Multi-Tenancy with Connections
When using Connections with MCP Auth, token storage and retrieval behavior depends on how the token is scoped to a user and/or tenant.
Token scope models
Connections support three token scope models:
- User-level tokens
- User-level tokens associated with a tenant
- Tenant-level tokens
1) User-level tokens
User-level tokens are stored for a specific user within a connection.
- A user can have multiple tokens for the same connection when scopes differ.
- If a token is stored again for the same user with the same scope set, it replaces the existing token.
- Retrieval is done via the user token fetch endpoints.
2) User-level tokens associated with a tenant
These tokens are also fetched via the user token fetch endpoints, but include tenant association.
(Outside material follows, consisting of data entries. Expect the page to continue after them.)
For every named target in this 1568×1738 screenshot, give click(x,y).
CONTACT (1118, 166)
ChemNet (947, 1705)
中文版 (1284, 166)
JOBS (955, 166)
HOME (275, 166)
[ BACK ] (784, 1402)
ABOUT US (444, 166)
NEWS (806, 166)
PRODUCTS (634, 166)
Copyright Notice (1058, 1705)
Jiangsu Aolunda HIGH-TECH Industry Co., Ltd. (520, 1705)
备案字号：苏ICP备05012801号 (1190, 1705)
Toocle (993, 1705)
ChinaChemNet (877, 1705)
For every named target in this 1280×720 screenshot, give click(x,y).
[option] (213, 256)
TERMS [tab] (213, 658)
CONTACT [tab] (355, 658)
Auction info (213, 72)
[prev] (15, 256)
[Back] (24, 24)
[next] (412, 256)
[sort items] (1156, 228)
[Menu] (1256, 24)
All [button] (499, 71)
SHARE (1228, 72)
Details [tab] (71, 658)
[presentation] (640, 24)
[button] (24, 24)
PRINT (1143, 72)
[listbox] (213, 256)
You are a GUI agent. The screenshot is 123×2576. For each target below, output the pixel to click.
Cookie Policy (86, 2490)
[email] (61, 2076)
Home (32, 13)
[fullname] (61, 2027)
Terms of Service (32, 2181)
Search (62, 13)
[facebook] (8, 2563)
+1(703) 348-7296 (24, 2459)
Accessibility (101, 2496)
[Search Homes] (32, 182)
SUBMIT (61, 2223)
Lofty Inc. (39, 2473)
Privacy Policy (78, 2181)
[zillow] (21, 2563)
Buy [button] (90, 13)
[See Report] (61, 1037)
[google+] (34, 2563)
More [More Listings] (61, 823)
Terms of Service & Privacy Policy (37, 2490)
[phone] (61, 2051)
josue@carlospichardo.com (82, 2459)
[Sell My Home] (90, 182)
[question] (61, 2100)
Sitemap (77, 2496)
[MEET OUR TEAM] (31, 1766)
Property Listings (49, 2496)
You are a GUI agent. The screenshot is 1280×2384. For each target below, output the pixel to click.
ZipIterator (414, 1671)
- They allow storing multiple tokens for the same user across multiple tenants within the same connection.
- Tokens are treated as separate records based on tenant association.
- Scope overlap does not collapse tenant-specific tokens; tenant association keeps them distinct.
This model is useful when the same person belongs to multiple customer tenants and needs tenant-specific external credentials.
3) Tenant-level tokens
Tenant-level tokens are scoped to a tenant and shared among its users.
- These tokens are typically used by multiple users in the same tenant.
- Access is controlled by tenant context and authorization (for example, a tenant role such as Tenant Admin).
- Retrieval is done via tenant-scoped token fetch patterns.
Choosing the right model
- Use user-level tokens when credentials are personal and not tenant-specific.
- Use user-level + tenant tokens when a user operates in multiple tenants and each tenant should have separate external credentials.
- Use tenant-level tokens for shared tenant integrations managed by tenant administrators.